Exile, filmmaker Visar Morina‘s sophomore effort, is what I’d call a truly deceiving film. Bear in mind that there aren’t mind-boggling twists here. For that matter, considering the minuscule drama or action in it, I wonder what the script of the film might have looked like. There were multiple instances when I felt chopping off the long walks in office corridors, the silences in conversations, and stares between characters would have reduced the run time by a quarter. That was petty of me. Perhaps, you will feel the same as well. However, it’s all in the waiting, the outwards taciturnity, the emptiness, and the mundanity of everyday life. These are the determinants that foster your perspective of the story.

Provocations of trivial yet never-ending racism

We are put in the shoes of Xhafer (played by an equally deceiving, pitiful Mišel Matičević) a Kosovar working in Germany. The trouble starts with his name. Some pronounce it as Jafar while others go by Xavar. Despite spending years in Germany, Xhafer feels he is branded an outcast by his colleagues at the chemical firm he is employed in. In one of the team meetings, the boss speaks of the vitality of integrity among members of the organization – standard emotionless corporate uplift – citing that they spend more time surrounded by colleagues than their family members. This is Xhafer’s biggest challenge. He is convinced that he is an outsider in his firm, and we cannot disagree either. His colleagues are… cold, indifferent, and ignorant of Xhafer.
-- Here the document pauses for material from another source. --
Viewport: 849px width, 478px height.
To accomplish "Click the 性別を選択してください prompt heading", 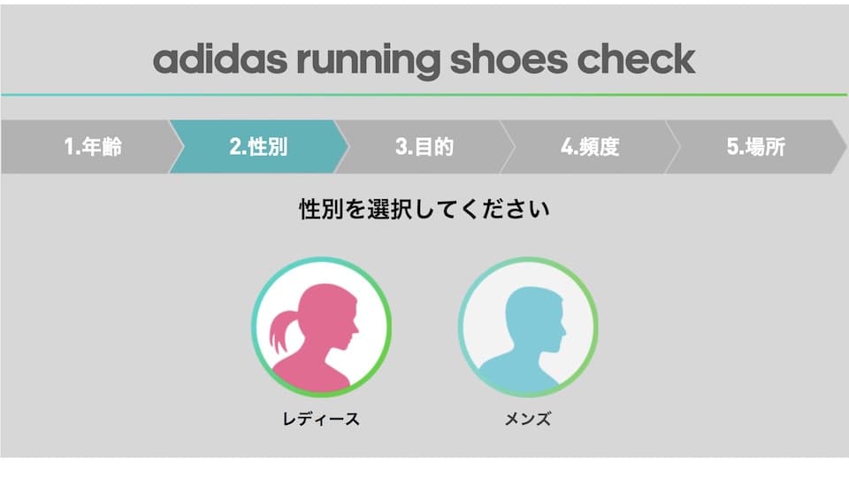I will [x=424, y=209].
EUFF 2020: EXILE: Portrayal of Xenophobia, Deceived
source: EUFF

We wish they were kinder and empathetic. Multiple shots foreshadow his loneliness by dimming the space in his physical proximity to create an illusion of him being inside a box in a dark space. The screenplay is built on the everyday acts, filled with recurring scenes of the protagonist being cornered. When the film opens, the conflict is set way beforehand. Xhafer is excluded from the office mailing list that prevents him from attending a meeting on time. Xhafer is unaware of an official trip being planned. His colleague, Urs, ignorant of him, paying no heeds to his words. His personal life, too, is taking a toll due to his insecurity. In the opening moments, we see his wife Nora (Sandra Hüller, restraining from expressing obvious emotional beats of a spouse with burgeoning tiresomeness, with ease) with a younger co-worker, and he grows paranoid about a possible affair. On the other hand, Xhafer is in a loveless sexual relationship with an Albanian Janitor in his office, nudging at the double standards.

Perspectives can be deceitful

For the most part, we see what the main character wants us to, resulting in one and a half hours of slow-burn drama that makes us impatient for the point where mental trauma finally transmutes into physical consequences. Something of that sort of does happen – involving imagery that is sure to gross out viewers with rat phobia, like Xhafer does – but it isn’t the kind of vigilante justice that one might root for. Undoubtedly, we want to see Xhafer earn the respect that he deserves, but the third act turns the tables around, by questioning the accuracy of the worldview we have built until that point through the protagonist’s perspective. This is when we realize that the world, surprisingly, is not as aloof as Xhefer painted it for us.

EUFF 2020: EXILE: Portrayal of Xenophobia, Deceived
source: EUFF

By exposing the deceiving prism of echelon, through the tiny character of the foreign janitor, the film breaks the indifference channeled towards Xhafer. However, it doesn’t discredit petty racist acts the protagonist has been subjected to. Racism is racism, regardless of its degree, but the film talks about how it affects people belonging to different classes. And it is done masterfully by acknowledging his privilege – both social and economical – by shifting focus towards the insignificant janitor, whose employment and citizenship, are at stake. The ending has ‘we are not in the same boat, we are in the same storm’ written all over it, and once again, we cannot disagree. It’s a film that manipulates and plays with our perspective, at times deceiving and sometimes, making us feel we are the bullies. All of this is accomplished by marrying simplistic, straightforward story-telling with terrific performances.

Exile: Conclusion

Exile requires a certain level of investment to procure the fruits of the third act, but will certainly leave you introspecting your life, provided you even remotely empathize with Xhafer.